# 02 — Imputation Strategies: Baseline versus Model

**Objective.** This notebook documents two imputation approaches: a baseline median-based strategy and a model-based strategy. We compare distributions and (if predictions are available) predicted versus actual values.

**Tables.**
- Curated (baseline applied): `PROJECT_ID.DATASET.curated_usage`
- Optional model predictions: `PROJECT_ID.DATASET.imputed_model`

In [None]:
# Configuration
PROJECT_ID = "data-engineering-ecometricx"
DATASET = "energy_analytics"
LOCATION = "EU"

# !pip -q install --upgrade pandas pandas-gbq google-cloud-bigquery

import pandas as pd
from pandas_gbq import read_gbq
import matplotlib.pyplot as plt

STG = f"`{PROJECT_ID}.energy_analytics.stg_usage`".format(PROJECT_ID=PROJECT_ID)
CUR = f"`{PROJECT_ID}.energy_analytics.curated_usage`".format(PROJECT_ID=PROJECT_ID)
IMPUTED_MODEL = f"`{PROJECT_ID}.energy_analytics.imputed_model`".format(PROJECT_ID=PROJECT_ID)

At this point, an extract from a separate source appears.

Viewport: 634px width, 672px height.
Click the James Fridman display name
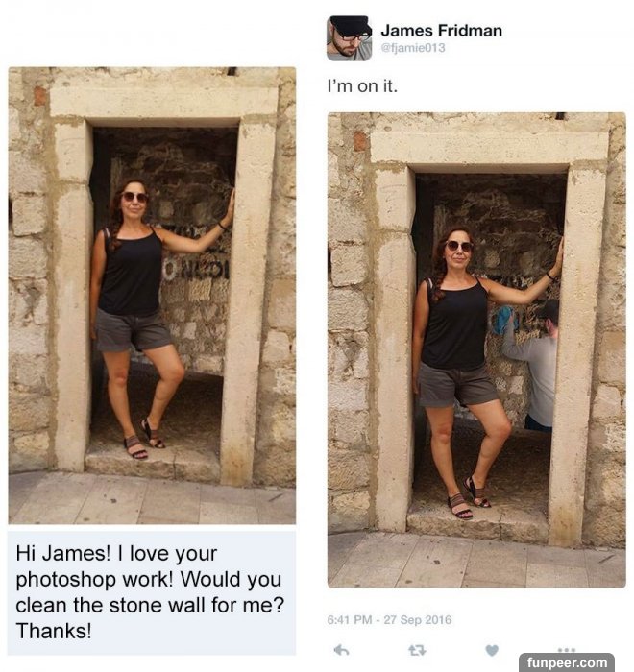(x=441, y=31)
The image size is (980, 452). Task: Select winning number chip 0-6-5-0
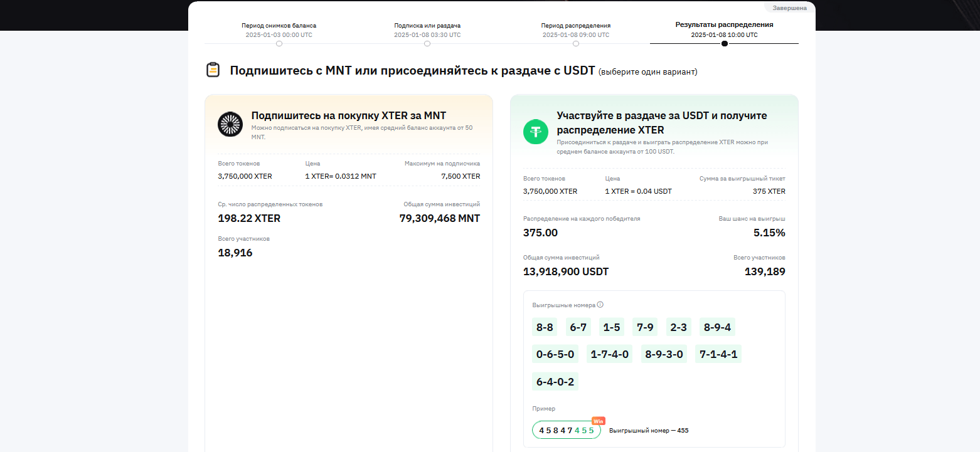555,354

## 1. Distributional comparison (pre versus curated/baseline)

In [None]:
pre = read_gbq(f"SELECT lusage FROM {STG} LIMIT 200000", project_id=PROJECT_ID, location=LOCATION)
post = read_gbq(f"SELECT lusage, was_imputed, impute_strategy FROM {CUR} LIMIT 200000", project_id=PROJECT_ID, location=LOCATION)

plt.figure()
pre['lusage'].dropna().hist(bins=50)
plt.title('Pre (staging): lusage distribution')
plt.xlabel('lusage'); plt.ylabel('count')
plt.show()

plt.figure()
post['lusage'].dropna().hist(bins=50)
plt.title('Post (curated/baseline): lusage distribution')
plt.xlabel('lusage'); plt.ylabel('count')
plt.show()

## 2. Imputed share by month (baseline path)

In [None]:
imp_q = (
    "SELECT month, COUNT(*) AS n, COUNTIF(was_imputed) AS imputed_n "
    f"FROM {CUR} "
    "GROUP BY month ORDER BY month"
)
imp = read_gbq(imp_q, project_id=PROJECT_ID, location=LOCATION)
plt.figure()
plt.bar(imp['month'], imp['imputed_n'])
plt.title('Imputed rows by month (baseline)')
plt.xlabel('month'); plt.ylabel('count imputed')
plt.show()
imp

## 3. Predicted versus actual (model-based, if available)

In [None]:
try:
    mdl = read_gbq(f"SELECT lusage, lusage_pred_model FROM {IMPUTED_MODEL} LIMIT 200000",
                   project_id=PROJECT_ID, location=LOCATION)
    corr = mdl[['lusage','lusage_pred_model']].corr().iloc[0,1]
    sample = mdl.dropna().sample(n=min(20000, len(mdl)), random_state=1)

    plt.figure()
    plt.scatter(sample['lusage_pred_model'], sample['lusage'], s=3, alpha=0.3)
    plt.title(f'Predicted versus actual (corr={corr:.3f})')
    plt.xlabel('predicted lusage'); plt.ylabel('actual lusage')
    plt.show()

    mdl[['lusage','lusage_pred_model']].describe()
except Exception as e:
    print("Model predictions not available or query failed:", e)

## 4. Discussion

- The baseline method preserves the central tendency with minimal distortion; when missingness is rare, its impact is negligible.
- The model-based method can capture cross-sectional heterogeneity and temporal persistence, but may be sensitive to feature quality and regularization; careful evaluation is required.